Question

The escape velocity of a projectile on the earths surface is $11.2km{s}^{-1}$ . A body is projected out with thrice this speed. The speed of the body far away from the earth will be:

• A. $22.4km{s}^{-1}$
• B. $31.7km{s}^{-1}$
• C. $33.6km{s}^{-1}$
• D. none of these

Answer 1

Answer: (B)

Key Idea : Applying conservation of energy.

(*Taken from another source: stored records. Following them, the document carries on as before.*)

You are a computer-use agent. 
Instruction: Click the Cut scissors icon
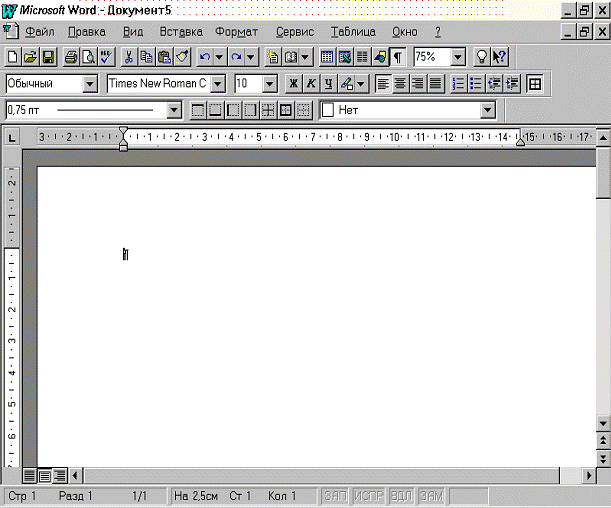click(129, 57)

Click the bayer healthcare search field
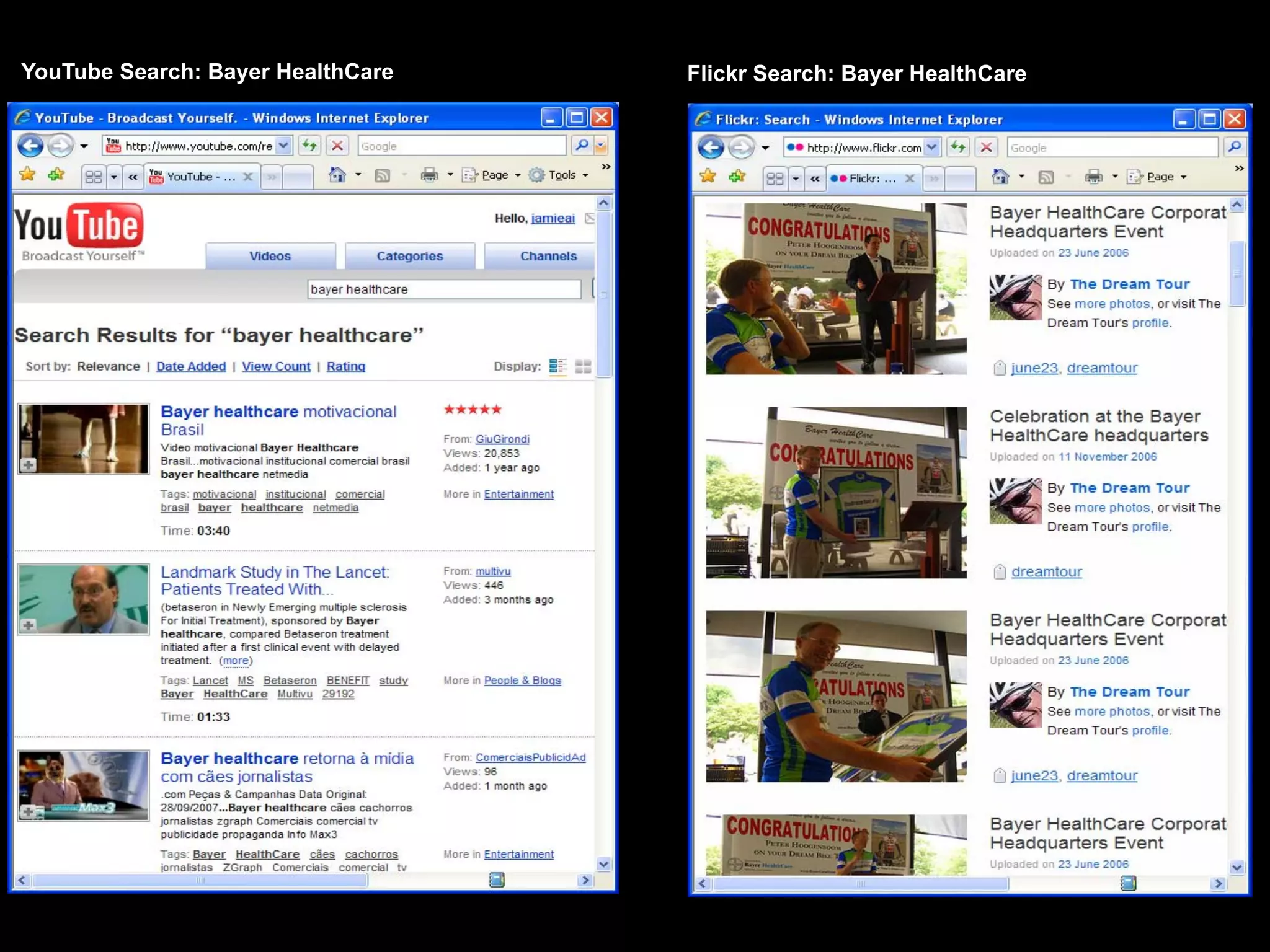(x=444, y=289)
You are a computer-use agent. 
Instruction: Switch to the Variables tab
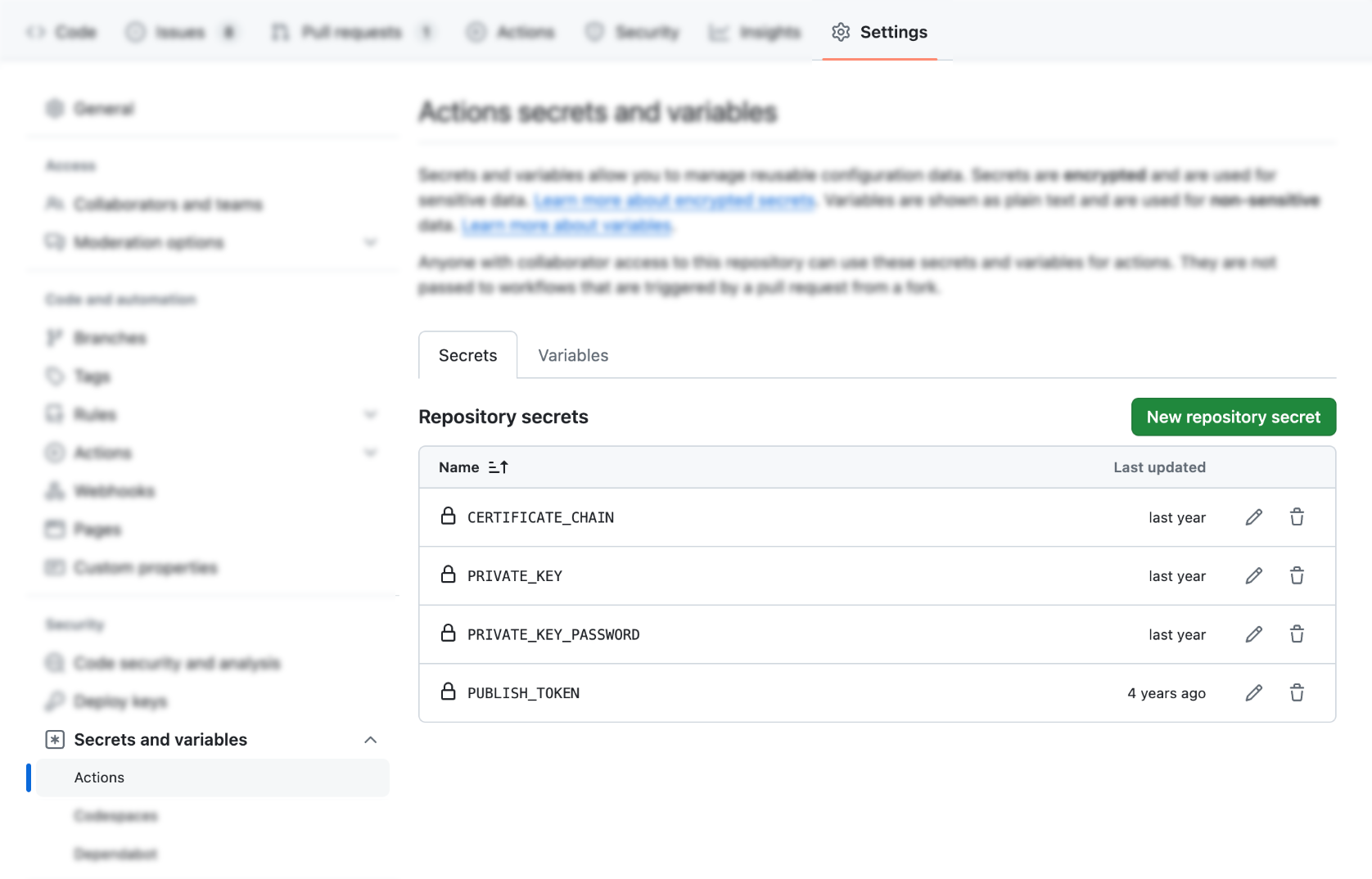[x=573, y=355]
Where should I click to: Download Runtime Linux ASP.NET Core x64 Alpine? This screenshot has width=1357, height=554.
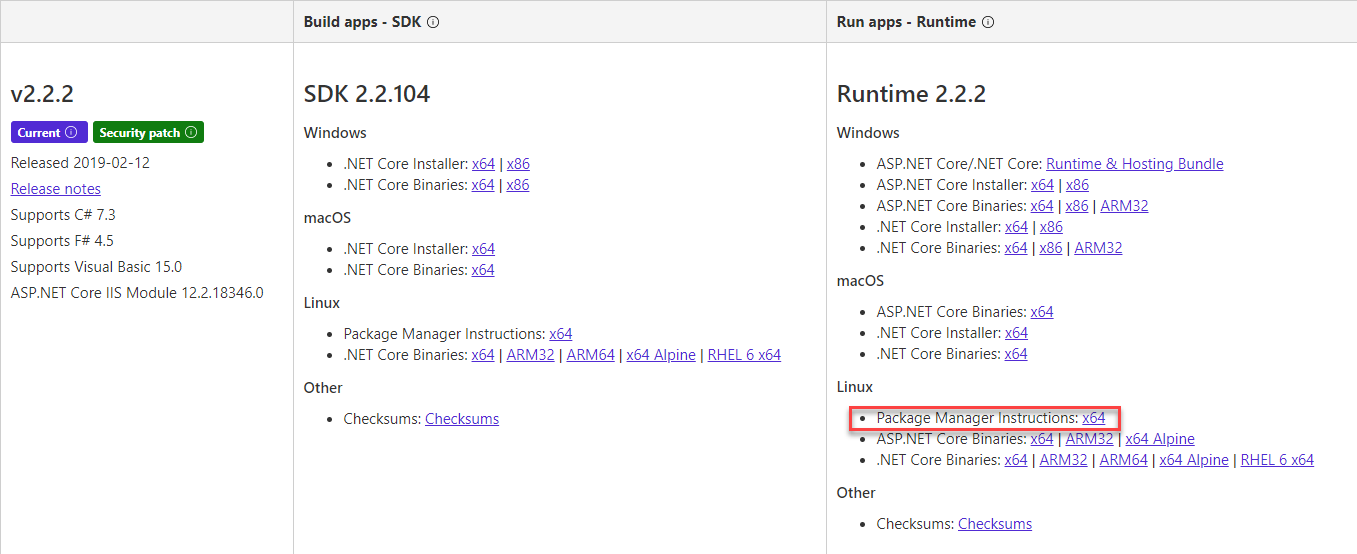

By law of conservation of energy $(U+K{)}_{\text{surface }}=(U+K{)}_{\infty }$
$\Rightarrow -\frac{GMm}{R}+\frac{1}{2}m{\left(3v_e\right)}^2=0+\frac{1}{2}m{v}^2$
$\Rightarrow -\frac{GM}{R}+\frac{9v_e^2}{2}=\frac{1}{2}{v}^2$
Since, ${\nu }_e^2=\frac{2GM}{R}$
$\therefore -\frac{v_e^2}{2},+\frac{9v_e^2}{2}=\frac{1}{2}{v}^2$
$\Rightarrow v^2=8v_e^2$
$\therefore v=2\sqrt{2}{v}_e$
$=2\sqrt{2}\times 11.2$
$=31.7km{s}^{-1}$